===== Selected passage =====
Mark Kelly removed his sport coat and leveled with a crowd of Democrats gathered at an Indigenous-owned art collaborative in downtown Phoenix on a sweltering afternoon, days before early voting opened.
In 2020, Joe Biden had won the state by just more than 10,000 votes – his narrowest margin of victory – “way less than 1%”, the Arizona senator stressed for emphasis.
“This entire election could come down to Arizona,” he said. “I am not overstating this: it could come down to your friends, your neighbors, your community, your tribal members.”
As the clock ticked down to yet another exceedingly close presidential contest, Kelly urged everyone in the room to redouble their efforts – to knock on one more door, attend one more phone bank, register one more voter. This, he said, was how Democrats prevail in once ruby-red Arizona.
A former astronaut who flipped and defended his Senate seat in back-to-back statewide races, Kelly added wryly: “It’s not rocket science. If it was, I could help.”
The senator’s call to action underlined a message both parties have been stressing for months, and especially in the final weeks before election day, on 5 November: even if Republicans hold the advantage on paper, Arizona could tip in either direction.
Arizona is one of seven swing states that will probably determine who wins what White House in November. While Donald Trump has a narrow edge over Kamala Harris in the state, the Cook Political Report, the non-partisan election handicapper, has rated the presidential race a “toss up”.
“Arizona is not a blue state,” said Samara Klar, a professor of political science at the University of Arizona. “A Republican candidate should be cleaning up in Arizona. So the question is – why isn’t Trump doing a little better here?”
===== Excerpted records =====
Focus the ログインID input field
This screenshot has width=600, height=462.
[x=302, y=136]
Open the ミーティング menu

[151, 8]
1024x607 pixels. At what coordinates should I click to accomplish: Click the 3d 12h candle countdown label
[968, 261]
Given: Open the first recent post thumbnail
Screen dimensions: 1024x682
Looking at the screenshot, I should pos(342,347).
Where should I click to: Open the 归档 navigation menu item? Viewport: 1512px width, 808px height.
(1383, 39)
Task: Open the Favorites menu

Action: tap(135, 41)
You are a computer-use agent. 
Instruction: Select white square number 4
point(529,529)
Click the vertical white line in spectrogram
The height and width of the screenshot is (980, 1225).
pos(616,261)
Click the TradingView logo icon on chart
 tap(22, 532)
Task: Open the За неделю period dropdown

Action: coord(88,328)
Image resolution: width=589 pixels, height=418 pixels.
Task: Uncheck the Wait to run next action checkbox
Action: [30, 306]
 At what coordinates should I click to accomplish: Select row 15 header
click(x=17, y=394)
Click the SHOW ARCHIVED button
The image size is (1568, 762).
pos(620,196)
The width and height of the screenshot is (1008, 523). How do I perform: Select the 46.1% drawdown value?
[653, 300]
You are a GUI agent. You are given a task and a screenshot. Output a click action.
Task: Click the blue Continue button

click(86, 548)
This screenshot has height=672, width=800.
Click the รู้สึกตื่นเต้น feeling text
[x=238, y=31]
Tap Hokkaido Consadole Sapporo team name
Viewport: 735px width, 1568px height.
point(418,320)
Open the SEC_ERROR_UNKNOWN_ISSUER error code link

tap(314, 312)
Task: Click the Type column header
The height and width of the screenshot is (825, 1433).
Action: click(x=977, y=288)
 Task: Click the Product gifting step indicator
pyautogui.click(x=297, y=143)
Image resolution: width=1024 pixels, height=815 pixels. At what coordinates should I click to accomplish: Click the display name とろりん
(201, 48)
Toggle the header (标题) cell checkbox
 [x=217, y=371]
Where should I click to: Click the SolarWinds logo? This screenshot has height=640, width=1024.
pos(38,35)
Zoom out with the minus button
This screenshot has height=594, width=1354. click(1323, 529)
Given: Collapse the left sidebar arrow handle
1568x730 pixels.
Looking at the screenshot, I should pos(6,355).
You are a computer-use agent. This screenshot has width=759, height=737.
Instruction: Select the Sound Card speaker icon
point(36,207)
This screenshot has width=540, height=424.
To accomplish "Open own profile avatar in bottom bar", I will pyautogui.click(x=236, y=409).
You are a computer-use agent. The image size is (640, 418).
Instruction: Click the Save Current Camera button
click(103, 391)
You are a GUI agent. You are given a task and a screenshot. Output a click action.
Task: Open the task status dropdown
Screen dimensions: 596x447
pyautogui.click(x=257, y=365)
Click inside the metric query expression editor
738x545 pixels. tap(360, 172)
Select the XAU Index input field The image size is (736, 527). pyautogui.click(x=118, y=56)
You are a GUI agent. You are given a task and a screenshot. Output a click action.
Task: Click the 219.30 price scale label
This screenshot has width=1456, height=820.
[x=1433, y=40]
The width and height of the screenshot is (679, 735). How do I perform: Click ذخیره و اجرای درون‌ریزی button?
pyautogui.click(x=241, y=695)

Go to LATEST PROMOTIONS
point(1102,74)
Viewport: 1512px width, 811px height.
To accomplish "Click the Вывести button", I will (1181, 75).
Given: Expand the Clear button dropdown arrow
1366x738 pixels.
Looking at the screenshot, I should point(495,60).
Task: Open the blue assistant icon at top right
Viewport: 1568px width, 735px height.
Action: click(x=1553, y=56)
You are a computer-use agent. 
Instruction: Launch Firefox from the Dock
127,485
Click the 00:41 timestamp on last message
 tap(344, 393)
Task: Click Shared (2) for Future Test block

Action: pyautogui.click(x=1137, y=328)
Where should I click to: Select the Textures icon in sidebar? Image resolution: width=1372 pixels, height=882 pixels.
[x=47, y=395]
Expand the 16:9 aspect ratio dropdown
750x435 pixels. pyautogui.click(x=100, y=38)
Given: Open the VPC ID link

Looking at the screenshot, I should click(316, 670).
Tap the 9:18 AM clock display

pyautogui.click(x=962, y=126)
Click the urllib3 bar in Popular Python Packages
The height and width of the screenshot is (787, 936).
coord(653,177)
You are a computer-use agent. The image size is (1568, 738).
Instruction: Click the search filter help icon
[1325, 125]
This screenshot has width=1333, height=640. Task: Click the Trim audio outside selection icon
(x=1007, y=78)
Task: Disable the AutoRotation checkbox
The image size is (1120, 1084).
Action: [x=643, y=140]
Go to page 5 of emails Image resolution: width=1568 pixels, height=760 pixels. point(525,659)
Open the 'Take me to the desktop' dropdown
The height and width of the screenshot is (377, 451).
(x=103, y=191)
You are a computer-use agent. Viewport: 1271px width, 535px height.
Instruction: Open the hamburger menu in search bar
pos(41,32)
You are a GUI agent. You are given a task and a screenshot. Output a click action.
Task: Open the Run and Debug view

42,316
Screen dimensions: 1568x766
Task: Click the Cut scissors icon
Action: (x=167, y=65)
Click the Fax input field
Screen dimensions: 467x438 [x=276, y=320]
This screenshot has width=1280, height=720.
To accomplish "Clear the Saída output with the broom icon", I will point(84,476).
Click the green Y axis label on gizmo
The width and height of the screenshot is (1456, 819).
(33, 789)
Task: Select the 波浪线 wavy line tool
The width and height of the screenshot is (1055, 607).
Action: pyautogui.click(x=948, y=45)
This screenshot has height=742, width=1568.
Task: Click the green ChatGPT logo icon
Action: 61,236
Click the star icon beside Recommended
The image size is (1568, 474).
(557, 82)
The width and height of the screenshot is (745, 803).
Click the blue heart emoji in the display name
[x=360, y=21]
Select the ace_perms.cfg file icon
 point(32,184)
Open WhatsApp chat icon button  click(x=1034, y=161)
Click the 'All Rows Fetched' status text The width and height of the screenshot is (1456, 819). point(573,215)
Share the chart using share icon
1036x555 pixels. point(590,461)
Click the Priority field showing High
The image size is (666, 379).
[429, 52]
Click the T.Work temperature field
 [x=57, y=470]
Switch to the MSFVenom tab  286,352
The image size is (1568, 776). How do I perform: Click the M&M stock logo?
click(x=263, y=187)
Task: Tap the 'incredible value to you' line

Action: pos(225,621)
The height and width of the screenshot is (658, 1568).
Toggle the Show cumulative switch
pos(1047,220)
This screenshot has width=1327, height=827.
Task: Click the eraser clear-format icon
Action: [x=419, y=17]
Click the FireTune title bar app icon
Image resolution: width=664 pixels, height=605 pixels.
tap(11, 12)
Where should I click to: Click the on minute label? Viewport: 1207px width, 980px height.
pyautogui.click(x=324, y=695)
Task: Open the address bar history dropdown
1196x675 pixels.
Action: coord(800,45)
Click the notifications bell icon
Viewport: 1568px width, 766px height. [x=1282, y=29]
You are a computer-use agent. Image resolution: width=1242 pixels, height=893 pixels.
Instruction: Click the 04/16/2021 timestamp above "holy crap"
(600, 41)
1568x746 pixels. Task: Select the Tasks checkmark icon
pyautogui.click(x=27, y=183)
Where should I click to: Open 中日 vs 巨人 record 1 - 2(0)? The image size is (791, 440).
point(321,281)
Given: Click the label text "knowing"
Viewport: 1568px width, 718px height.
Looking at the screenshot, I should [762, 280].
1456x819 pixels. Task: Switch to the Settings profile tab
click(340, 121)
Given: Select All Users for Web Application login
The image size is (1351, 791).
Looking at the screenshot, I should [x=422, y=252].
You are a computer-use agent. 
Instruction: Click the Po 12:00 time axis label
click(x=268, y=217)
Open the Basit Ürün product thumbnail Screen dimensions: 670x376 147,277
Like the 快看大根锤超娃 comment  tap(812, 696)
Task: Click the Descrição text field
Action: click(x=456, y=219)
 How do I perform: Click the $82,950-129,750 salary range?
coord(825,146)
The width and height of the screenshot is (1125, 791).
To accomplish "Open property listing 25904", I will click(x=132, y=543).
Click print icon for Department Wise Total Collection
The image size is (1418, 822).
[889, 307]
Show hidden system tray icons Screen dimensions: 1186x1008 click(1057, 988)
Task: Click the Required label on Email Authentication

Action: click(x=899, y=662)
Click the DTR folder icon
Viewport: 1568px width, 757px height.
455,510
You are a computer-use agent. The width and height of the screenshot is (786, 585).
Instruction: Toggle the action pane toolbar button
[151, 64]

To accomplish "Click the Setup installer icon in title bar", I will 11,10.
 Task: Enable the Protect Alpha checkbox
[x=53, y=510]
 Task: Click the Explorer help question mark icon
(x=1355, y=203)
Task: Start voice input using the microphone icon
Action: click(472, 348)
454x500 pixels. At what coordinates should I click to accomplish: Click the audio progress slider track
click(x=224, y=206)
=====
**Tasks to perform**.
**a)** Reproduce the Arizona campaign article word for word, everything from "A former astronaut" down to "in either direction.".
**b)** Write the next part of the Arizona campaign article, picking up after its final sentence.
The listing is separate material with no connection to the Arizona campaign article.

**Final answers**.
**a)**
A former astronaut who flipped and defended his Senate seat in back-to-back statewide races, Kelly added wryly: “It’s not rocket science. If it was, I could help.”
The senator’s call to action underlined a message both parties have been stressing for months, and especially in the final weeks before election day, on 5 November: even if Republicans hold the advantage on paper, Arizona could tip in either direction.

**b)**
The Trump era has seen a remarkable winning streak for Arizona Democrats. They claimed the state’s open Senate seat in the 2018 midterm cycle. Two years later, they won the state’s other open Senate seat and its 11 electoral college votes, when Biden became the first Democratic presidential nominee since Bill Clinton to win the state in 1996. (Before that it was Truman, in 1948.) In 2022, Democrats narrowly swept the top three statewide offices.
Their success in the birthplace of Barry Goldwater’s conservative movement is something of a political paradox. Republicans hold a solid advantage in voter registration, with about 35% of voters registering as Republican, 34% as unaffiliated and 29% as Democrats, according to data from the Arizona secretary of state. Arizona was hard hit by inflation and rising housing costs, while immigration is top of mind in the border state – both issues that favor Republicans.
Yet Ruben Gallego, a Democratic congressman, has maintained a stable lead over his opponent, Trump ally Kari Lake, in the US Senate contest to replace the Democrat turned independent Kyrsten Sinema. Two congressional races are seen as coin-flips. And Democrats could turn the state legislature, a long-sought prize after Republican dominance in the modern era.
Underlining the sometimes-conflicting impulses of the purple state, Arizona voters are poised to approve a ballot initiative that would empower local and state officials to enforce immigration law, while choosing to enshrine abortion rights into the state’s constitution, months after a ban that would have outlawed the procedure from the moment of conception.
Klar, the political scientist, says long-term demographic changes – rapid urbanization around Phoenix, an economic boom that’s brought an influx of tech jobs and college-educated transplants, and the rising political clout of a relatively young Latino electorate – have made the once Republican stronghold more competitive over time. Even if Trump prevails in Arizona, there is a growing sense that Trumpism will have cost his party.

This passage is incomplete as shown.